Selon les deux avionneurs, la demande en biturbopropulseurs entre 2022 et 2041 atteindra environ 2 400 appareils : 2 450 selon ATR, 2 280 selon Embraer. ATR estime que l’essentiel de la demande (65%, soit 1 500 appareils) sera liée au remplacement d’avions plus anciens. En effet, si la pandémie a provoqué le retrait des plus vieux appareils de la flotte mondiale, celle de biturbopropulseurs reste assez âgée et va devoir être remplacée, d’autant que le renouvellement des flottes est l’un des principaux et des plus immédiats leviers pour décarboner l’aviation. Par ailleurs, 35% de la demande devraient répondre à un besoin d’amélioration de la connectivité régionale.
Les principaux marchés ne changent pas : l’Asie pacifique est en tête (avec un besoin de 960 à 975 appareils selon les avionneurs), suivie de l’Europe (entre 400 et 500 appareils) et la Chine (280 appareils selon ATR). Un point de divergence entre les deux industriels concerne le marché des Amériques. ATR anticipe une demande importante en Amérique latine (325 appareils), que tempère Embraer (180 appareils), tandis qu’il reste prudent sur l’Amérique du Nord (240 appareils), dans lequel Embraer place davantage d’espoirs (400 appareils).
L’avionneur franco-italien estime ainsi que la flotte de biturbopropulseurs devrait passer de 1 950 appareils aujourd’hui à 2 660 appareils en 2041 : 450 des appareils actuellement en service devraient toujours voler dans vingt ans, 1 500 auront été remplacés, 710 seront venus faire grossir la flotte et 240 des nouvelles livraisons de la période seront également retirées du service ou converties en avions cargos d’ici 2041.
Pour maintenir l’intérêt pour ses appareils, ATR travaille sans cesse à leur amélioration. Il se prépare à lancer un ATR EVO en 2023 (pour une entrée en service en 2030), doté d’un nouveau système propulsif compatible avec l’utilisation de 100% de carburant durable et avec capacité d’hybridation. © ATR
Embraer engrange des engagements sur 250 biturbopropulseurs sans même avoir défini ni lancé le programme
C’est dans ce contexte qu’Embraer travaille toujours sur son projet de programme de biturbopropulseur. Actuellement, les travaux principaux portent sur des essais en soufflerie, qui devraient se conclure au troisième trimestre et mener au choix de la motorisation d’ici la fin de l’année. Embraer entend lancer le programme entre le début et le milieu de 2023, sans encore avoir décidé quelle plateforme, entre celle de 70 places et celle de 90 places, proposer en premier.

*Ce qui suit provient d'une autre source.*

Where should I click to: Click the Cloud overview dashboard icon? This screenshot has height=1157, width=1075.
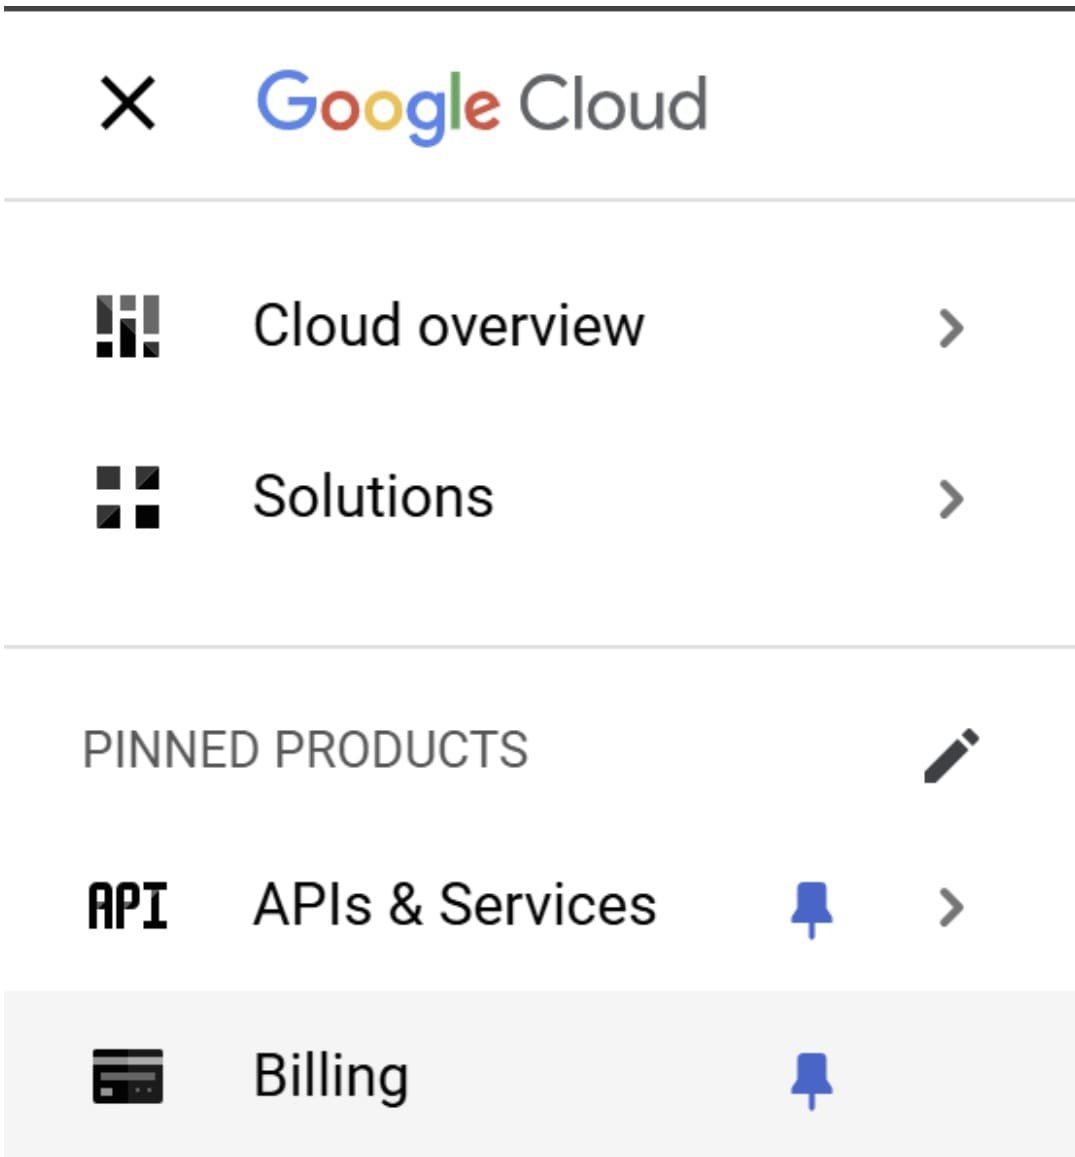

Malgré cela, l’avionneur a annoncé avoir signé des lettres d’intention pour plus de 250 appareils. Il souligne qu’elles proviennent toutes de compagnies aériennes et non de sociétés de leasing et qu’elles sont réparties dans le monde entre l’Asie, l’Europe et les Amériques. Il promet un biturbopropulseur conçu autour du même fuselage que ses E-Jets (en faisant le plus grand à venir du marché avec 25 fauteuils de plus que la concurrence) et une réduction de 15% des coûts opérationnels.
L’entrée en service du premier modèle devrait avoir lieu en 2028, suivi par le second modèle un an plus tard.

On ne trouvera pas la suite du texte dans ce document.